It seems like just yesterday that we started hearing about Hospitalists and now 35,000 physicians consider themselves part of this specialty.  This group is so new that the spell check on my iPad doesn’t even recognize the term, although it is in the dictionary. Take a look at the attached article about the growth of this specialty and note several trends.  First, in response to last week’s blog on physician burnout this may be one defense mechanism for both office-based physicians and those going into this new area.  It is also interesting that the specialty is going beyond just FP and IM work.  Note that these physicians are often employees of hospitals or hired as independent contractors.  Also note the growth.  Is there any other medical specialty that has tripled in size over the last nine years?

The obvious question I always like to start with is what does this mean for the pharmaceutical industry?  First, it is rare that without “aided” questions, that this specialty group ever comes up in strategic or tactical discussions.  How many marketers have thought of attending their meetings or trying to figure out how to best work with this group?  How many companies have thought about tracking the continuity of care issue from a large office practice to the hospitalists who cares for their patients outside the office?
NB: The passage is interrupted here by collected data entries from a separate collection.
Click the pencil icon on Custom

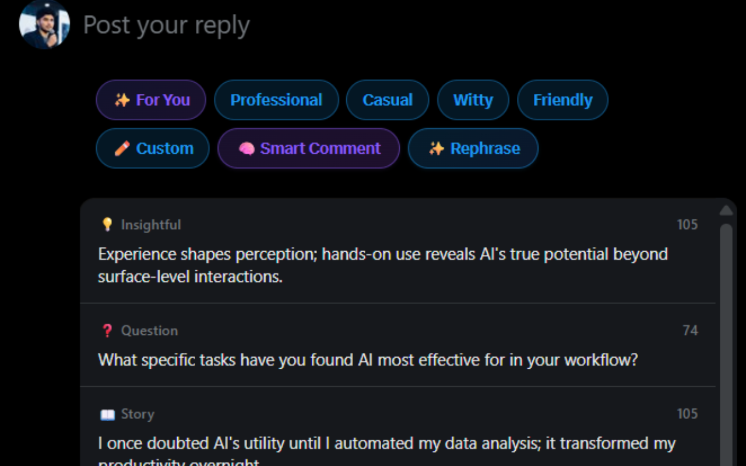coord(122,149)
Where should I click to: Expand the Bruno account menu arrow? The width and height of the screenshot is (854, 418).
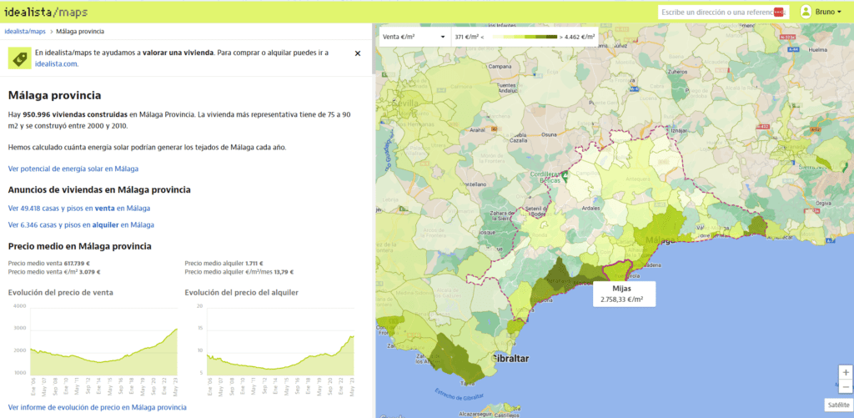point(839,13)
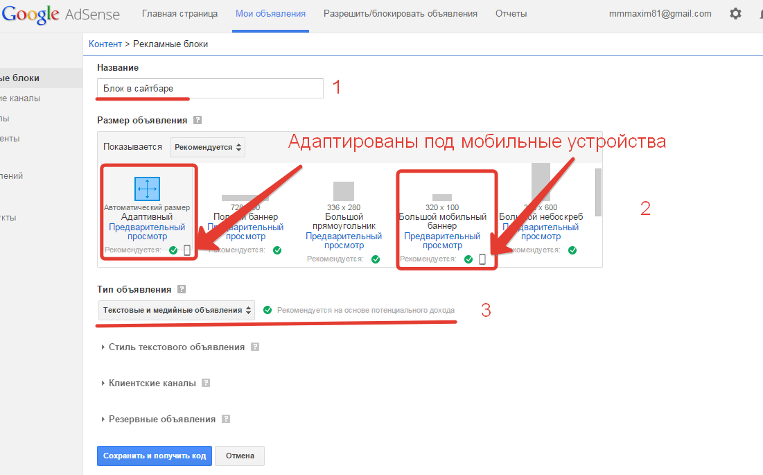Click the ad size list scrollbar
Screen dimensions: 763x475
click(x=598, y=192)
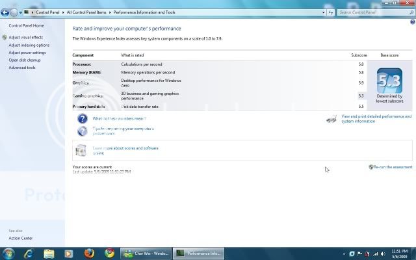Click the Back navigation arrow button
416x260 pixels.
click(x=5, y=12)
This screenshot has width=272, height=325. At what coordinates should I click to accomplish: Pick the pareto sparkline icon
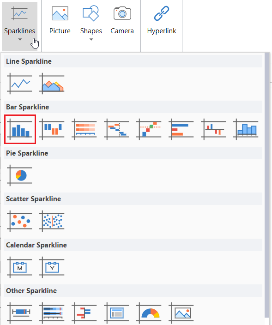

Meeting with lots of physicians over the last five years, it is clear that this trend is here to stay.  The office based physicians are extremely glad to have the hospital burden off their plate as it allows them to totally concentrate on their office work.  They feel this is not only better for their personal life but may also be a financial benefit as well.  When pressed they often feel the hospitalist may even provide better care as they work in that setting all day every day.  It is also interesting that when talking to a young internist who recently completed his residency at a major NY city teaching hospital that he stated he was the only one out of thirty who did not become a hospitalist.  There seems to be a trend that the young and the brightest in primary care are drawn to the action of the hospital and perhaps to the financial security in these difficult times.
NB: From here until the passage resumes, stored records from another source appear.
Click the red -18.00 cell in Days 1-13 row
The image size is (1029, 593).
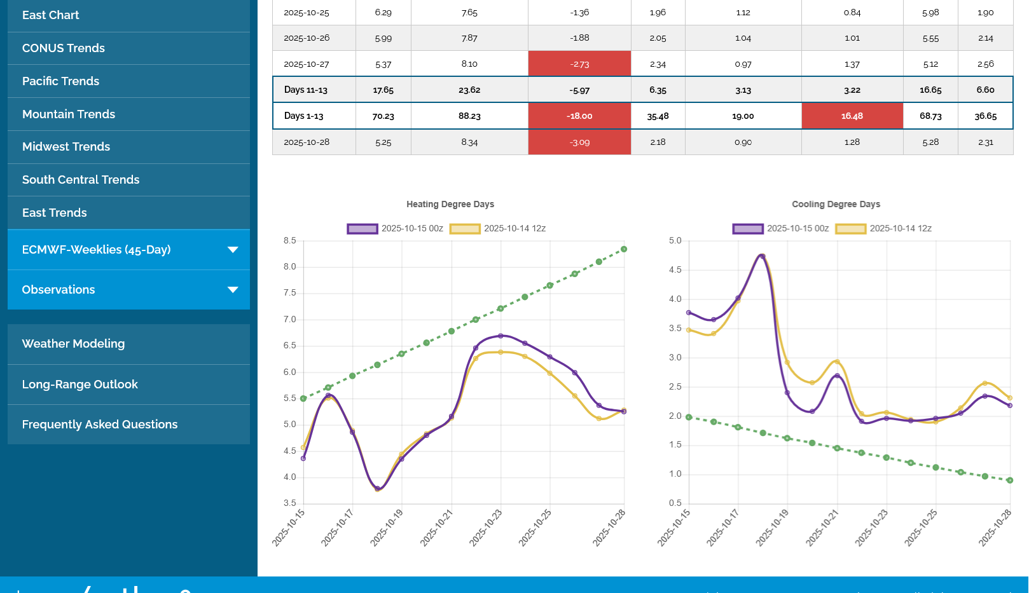click(x=579, y=116)
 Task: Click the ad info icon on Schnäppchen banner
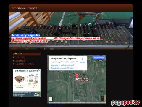pos(39,70)
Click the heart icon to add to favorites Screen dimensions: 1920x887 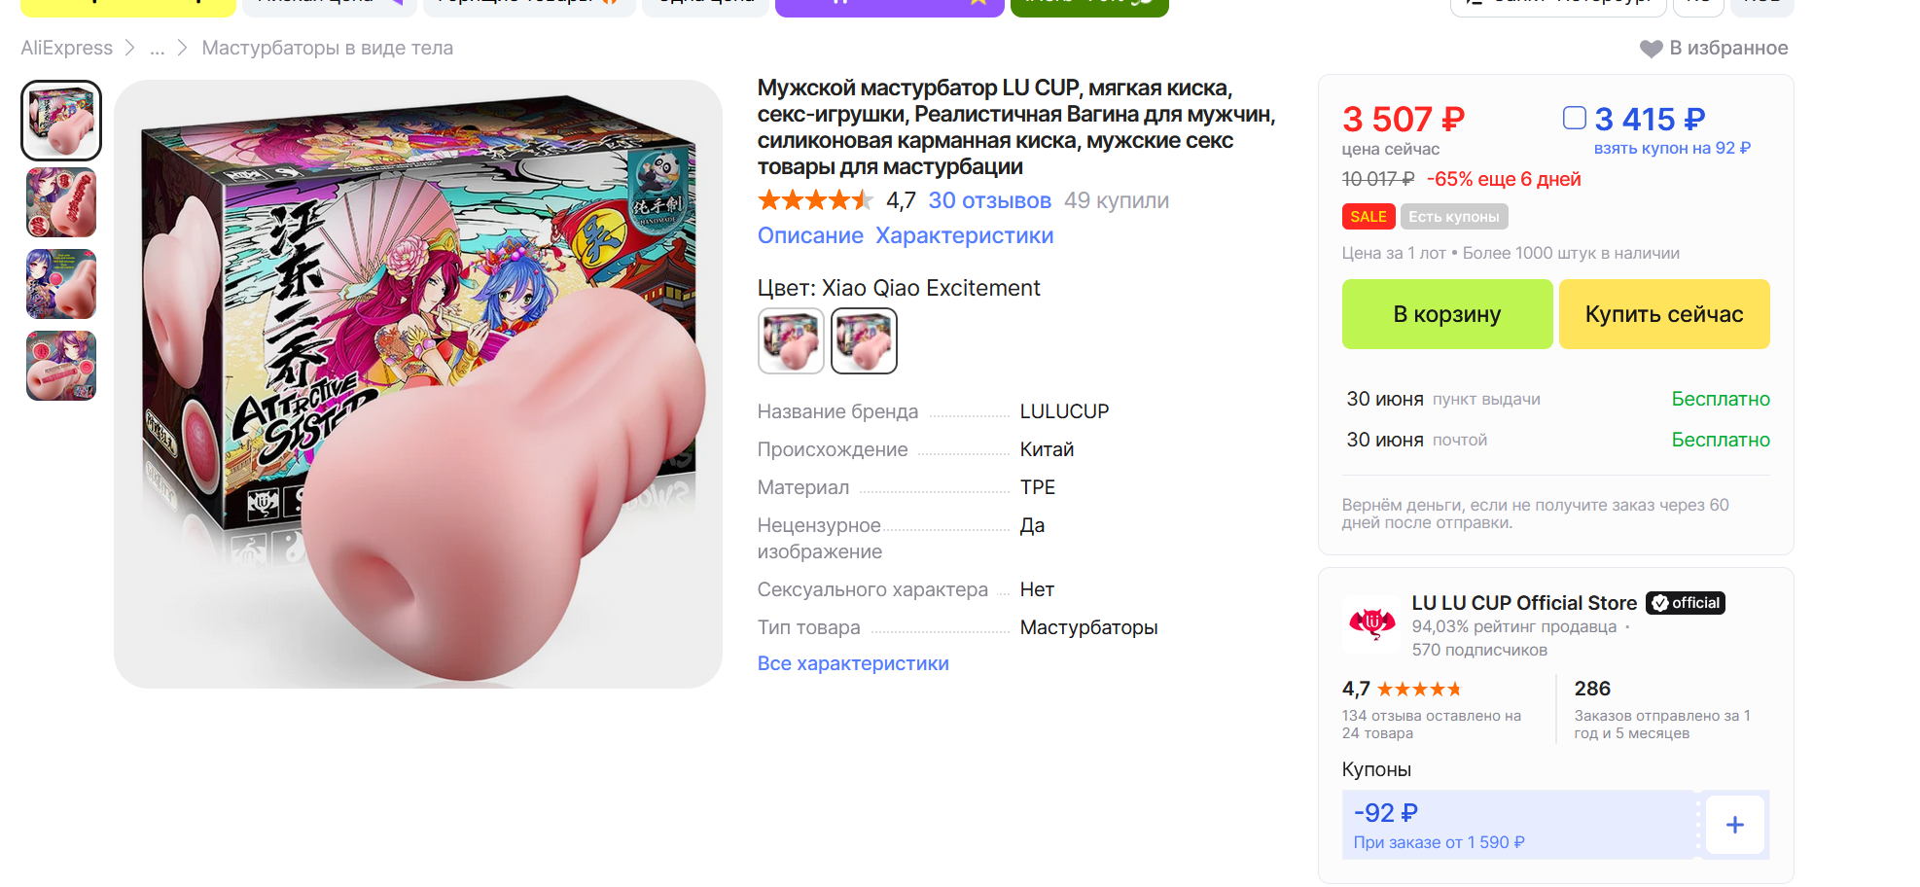[1651, 49]
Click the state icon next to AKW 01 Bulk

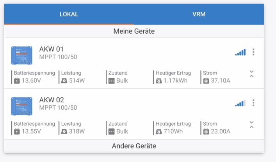[111, 81]
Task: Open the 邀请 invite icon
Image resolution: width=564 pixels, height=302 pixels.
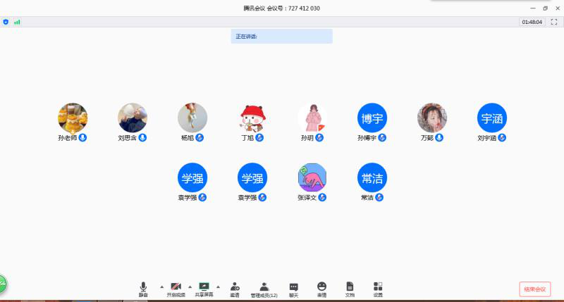Action: (x=235, y=289)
A key point for the industry to consider is the impact this trend has on the sense of community among physicians.  In days past the hospital was a meeting place for physicians within a local area.  They would meet there early in the morning, perhaps at lunch and after work to see their patients.  Inevitably that meant spending some time with other physicians in the doctor lounge where difficult cases were discussed.  Specialists talked with PCPs about the latest drugs and community standards of care were often determined around coffee and donuts.  Pharmaceutical companies provided money and speakers for grand rounds and other hospital talks where appropriate.  Again in this setting, debate and discussion led to community consensus.  This link is now gone as one doctor told me, somewhat jokingly, that the only chance he gets to talk to other physicians is if their kids are on the same little league team.  This community has been replaced by another, the Internet.

Note in the article the discussion about protocols and the need to “institutionalize” care.  Everyone in the “care chain” needs to be on the same page and the role of formularies can not be overstated.  Outliers get noticed as they tend to confuse things.  This is somewhat accepted if the benefits are clear and based on solid evidence.  It is tough to explain within the system that a particular new drug is being used because the physician likes a rep or saw some obscure piece of data that made the product look interesting.  Widespread consensus is needed before a new drug can enter the system.

It is critical that marketers pay attention to the fringe things that are taking place in medicine.  A few years ago it was the hospitalist and today it might be the accountable care expert.  You can’t stay ahead of competition if you are not ahead of the trends that are reshaping the medical environment.  If you think hospitalists are just important for hospital products, you may want to reconsider.